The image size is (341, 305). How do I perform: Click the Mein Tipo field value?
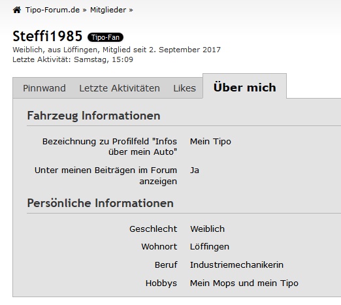click(210, 142)
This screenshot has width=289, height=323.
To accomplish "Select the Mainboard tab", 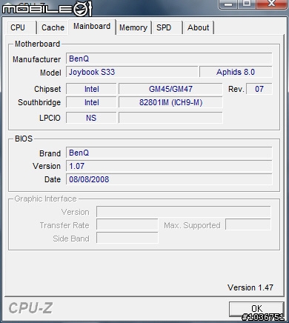I will (x=92, y=27).
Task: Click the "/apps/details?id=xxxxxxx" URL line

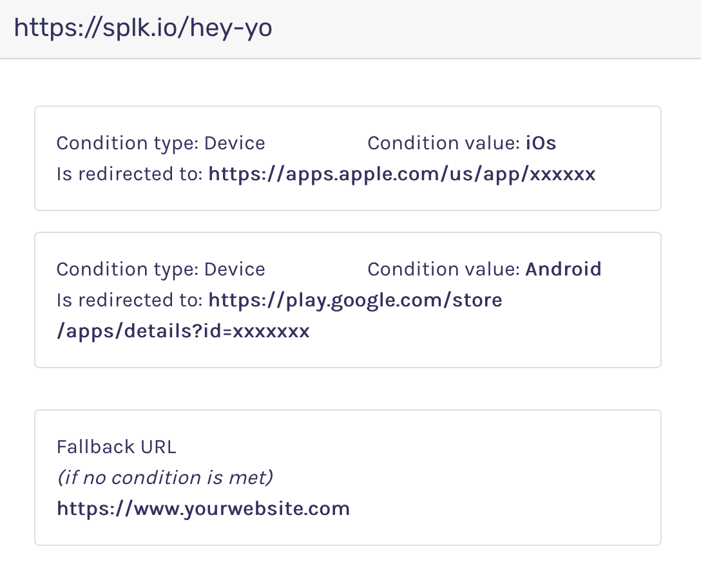Action: (x=183, y=331)
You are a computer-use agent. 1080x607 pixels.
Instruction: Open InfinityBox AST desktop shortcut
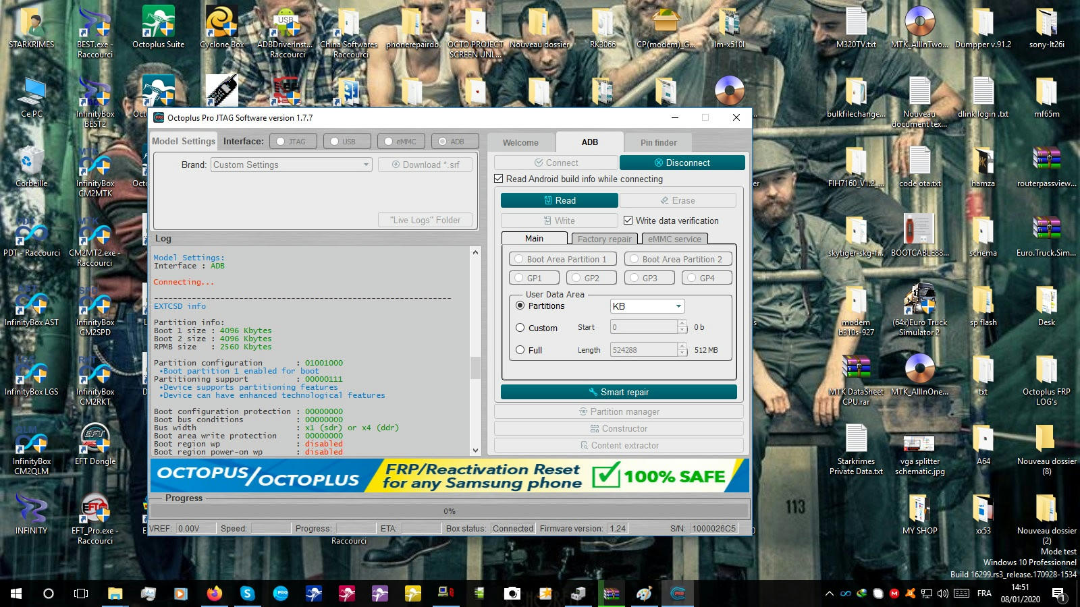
○ ○ ○
## WHAT YOU WILL DO
Your task is to restate word for word the lines from the one containing "You are a computer-use" through the last line of the data, both ends included, with no pictures.

## YOUR SOLUTION
You are a computer-use agent. 1080x607 pixels.
Instruction: Open InfinityBox AST desktop shortcut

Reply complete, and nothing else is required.